Imaginez ce même village montagnard à la fraîche saison d’hiver. De doux parfums aux bises rudes nous incitaient à respirer à pleins poumons l’air pur à Font-Romeu, assez loin quand même de notre foyer chaleureux. Mon frère et moi-même n’avions que cinq et six ans… Quel courage de parcourir toute cette longue route tous les matins… C’est loin, très loin dans le temps mais toujours présent dans ma mémoire d’antan ! Sur ce vaste domaine skiable, noyés sous cette poudre blanche, nos skis valsaient sur l’avenante poudreuse, identiques à de séduisantes danseuses. Par ci, par-là, sur l’excellente neige onctueuse, scintillaient de minuscules diamants… Papy photographiait toute sa tribu avec un polaroïd instantané noir et blanc. Tous deux déjeunaient au restaurant “Les airelles” situé en contrebas de l’unique piste. Constamment pressés d’en profiter tandis que les skieurs affamés et fatigués se reposaient, notre succulent sandwich nous redonnait des ailes. On amortissait ainsi notre forfait suspendu autour du cou par une courte bretelle. Leurs petites têtes blondes étaient adorables mais surtout increvables… Quand l’obscurité descendait sur nos maisonnettes fermées à clé, tous contemplaient la lumineuse flambée qui dansait dans notre cheminée. Celle-ci se tortillait en cadence comme de magnifiques ballerines issues de célèbres cabarets. Une douce chaleur enveloppait nos corps frigorifiés. A l’intérieur de la chambre lambrissée située au rez-de-chaussée, on se chamaillait sur les lits superposés. Mamie déposait dans nos duvets une brique chaude enveloppée dans un torchon en coton mélangé. Ainsi les petits pieds gelés se réchauffaient… Superbe et silencieuse, la pleine lune d’un seul coup, venait éclairer notre fenestrou. Admirant ainsi cette nuit étoilée, voilà qu’ici résonnait minuit enchanté…

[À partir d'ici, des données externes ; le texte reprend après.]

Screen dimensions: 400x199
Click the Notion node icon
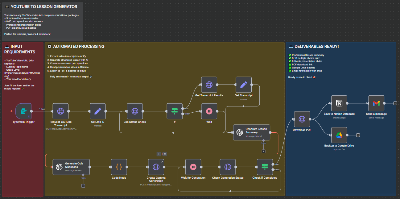[339, 103]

Vers l’âge de neuf, dix printemps, la station de ski Les Angles, plus proche de notre domicile, paraissait impressionnante. Là, nous étions suspendus à l’intérieur des télécabines de quatre places, panachées aux traditionnelles couleurs catalanes, sang et or. L’originalité de ce sommet ressemblait à une gigantesque pieuvre nantie de ses huit tentacules s’étendant sur un immense domaine skiable. Pistes bleues, vertes, rouges et noire se déployaient et se croisaient par endroits, un vrai labyrinthe de blancheur immaculée. A dix-sept heures, skieurs amateurs et chevronnés redescendaient. Papy et Mamie, toujours en pleine forme, venaient alors nous rechercher vers l’Ecole de ski… Puis à douze, treize ans, demeurant sur place (un kilomètre), la naissance de la station de Formiguères a encore modifié nos habitudes. Tenant à bout de bras un épais fil de neige et tirant sur ce solide câble, notre flèche déjà en poche, nous écumions toute cette montagnette enneigée à la découverte de joies nouvelles et bosses à sensation. Voilà donc repartis les rois de la piste, leurs anges adorés pendant toutes ces superbes années… Ce doit être cela l’Amour… Bonheur, Patience et Dévouement… !!!

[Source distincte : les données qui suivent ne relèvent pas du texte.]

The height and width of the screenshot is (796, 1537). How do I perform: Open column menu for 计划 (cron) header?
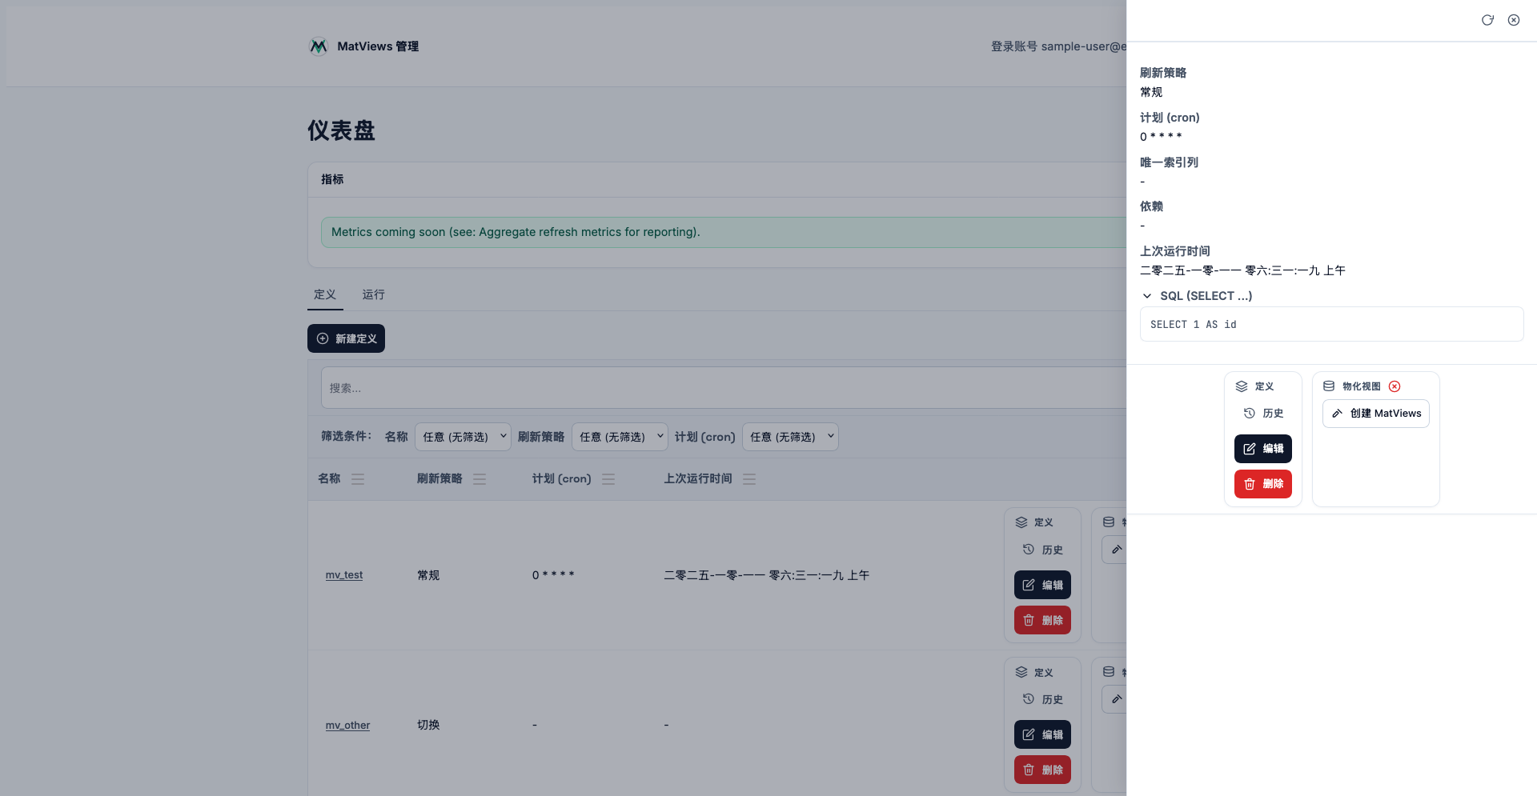[608, 479]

Cette charmante prose a rafraîchi les formidables souvenirs de ma jeunesse rendant ainsi ce brillant hommage à mes adorables grands-parents… Ma plume si légère voudrait bien s’envoler et tout partager avec vous mais il me faudrait bien plus que ces deux feuillets, vous vous en doutez !

La vie n’est-elle pas un extraordinaire livre d’images, une éphéméride où l’on tourne tous les jours une page ?

Ce charmant texte a gagné le 2e  prix 2014 de la catégorie “du souvenir et des souvenirs” de l’Association Rencontres île des poètes à Ste-Geneviève-des-Bois (91).

*Les commentaires sont clos.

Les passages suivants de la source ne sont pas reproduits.